I. What do potential riders want out of a transit system?

The IRTA surveyed slightly more than 8,000 residents of the Dallas region and found that “traffic congestion” was the number one travel problem cited by an overwhelming majority of the respondents. It was followed closely by “slow travel” and “high cost.” If the IRTA wants to make people happy, it had better come up with a system that is fast and reasonably priced.

For the benefits of transit to be obvious, the system will have to be faster than expressway driving and cheaper than down-town parking. Heidi says this is possible. By the turn of the century, the Greater Dallas Mobility Study predicts that rush-hour traffic will poke along at 17 miles per hour. Already some downtown parking spaces are $6 a day. On our rail routes the average speed would be better than 30 miles per hour, and the per-passenger cost would be less than $1, in constant 1982 dollars.

If people start riding the rails, the congestion should take care of itself. One rail car can hold the same number of passengers as 154 typical autos.

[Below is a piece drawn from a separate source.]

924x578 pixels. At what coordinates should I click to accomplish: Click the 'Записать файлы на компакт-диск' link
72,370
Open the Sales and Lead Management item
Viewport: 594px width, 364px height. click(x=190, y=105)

2. How big a role should public transit play?

At one extreme, public transit could be considered a form of welfare: a tax-supported guarantee that those without autos can get around the city. It also could be viewed as a business, pure and simple, running only on profitable routes and carrying only passengers who fully pay their way. (Cars, of course, are “tax supported” in the sense that taxes pay for streets and the government employees who keep them reasonably safe -though less than half as safe as rapid transit.)

Somewhere in the middle lies the answer adopted by Heidi, who is a nut for efficiency: Bus transit should be provided wherever there are enough riders to pay about half the system’s operating expenses. Half is typical for large urban systems, including Dallas, and the tax subsidy recognizes the favor the bus riders are doing the rest of us auto-drivers by not clogging the highways or causing additional pollution.

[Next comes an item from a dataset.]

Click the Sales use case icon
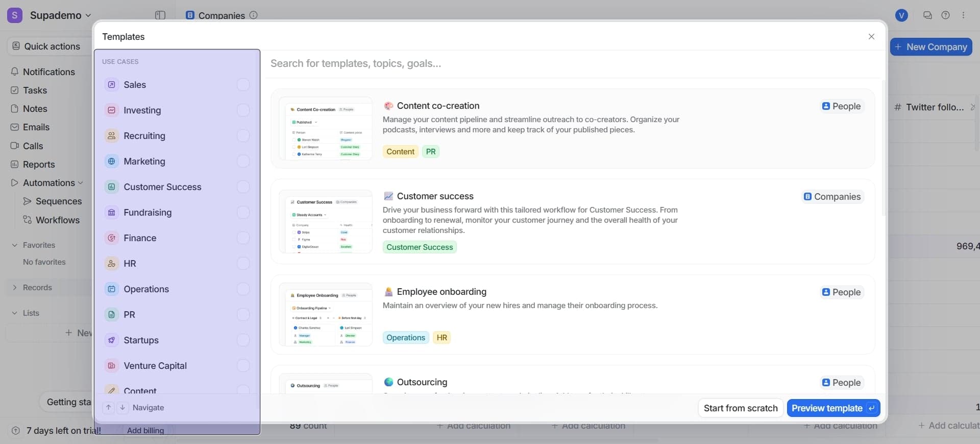 point(111,85)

High-capacity rail transit should be provided when it is more efficient than bus or auto service in the use of land, energy, labor and capital goods. Any rail line carrying more than 1,900 persons per direction during rush hour theoretically can save on labor costs compared to bus systems. At 3,000 passengers per hour, the rail system will be more energy-efficient than autos and buses (including construction energy) and will use land more efficiently than a freeway. Within 18 years, 10 potential rail lines in Dallas should reach the 3,000-passenger-per-hour level.

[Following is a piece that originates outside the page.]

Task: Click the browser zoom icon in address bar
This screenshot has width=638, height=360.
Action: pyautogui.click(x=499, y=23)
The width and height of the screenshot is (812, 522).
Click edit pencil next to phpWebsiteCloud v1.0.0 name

3. Where is there a demand for rail service?

Since rail lines are long and narrow, they serve long, narrow areas called “corridors.” The authority carved Dallas County into 10 transit corridors, consisting of nine pie-shaped wedges centered on the Dallas Central Business District (CBD) plus one cross-town route centered on North LBJ Freeway.

They found, to no one’s surprise, that the best transit area was northeast of the CBD, from downtown to Piano. A transit line down Central, on which the pie slice is centered, could draw 89,100 transit trips per day by the turn of the century. Overall, the corridors look something like this:

-Northeast: 89,100 trips a day over a 20-mile route following Central to Spring Creek Parkway in Piano. Or 69,800 following the Southern Pacific right of way parallel to Central.

– East: Along the Missouri-Kansas-Texas tracks to Garland, 29,800 over 11.1miles.

-Southeast: Along I-30 to Mesquite and beyond, 31,800 over 12.4 miles.

– South: Along the Southern Pacific toBuckner Boulevard and Ledbetter Drive,15,000 over 10.8 miles. Or along U.S. 175,10,100 over 5 miles. Or along U.S. 75south, 8,800 riders over 7.3 miles.

-Southwest: Along U.S. 67 and I-35E to Duncanville, 40,000 over 9.6 miles. Or along the Santa Fe tracks to 1-20 and Duncanville, 34,800 over 12.9 miles.

-West: Along the Rock Island Line to D/FW airport, 30,900 over 14.8 miles. Or along I-35E, State Highway 183 and State Highway 114 to Las Colinas and the airport, 26,500 over 15.3 miles.

-Northwest: Along I-35E to Belt Line Road, 26,000 over 15 miles.

– Cross-town: Along LBJ from Irving to Mesquite, 29,100 passengers over 26.4 miles. Or along the St. Louis, Southwestern tracks from Irving to Central Expressway in Piano, 16,700 over 18.5 miles.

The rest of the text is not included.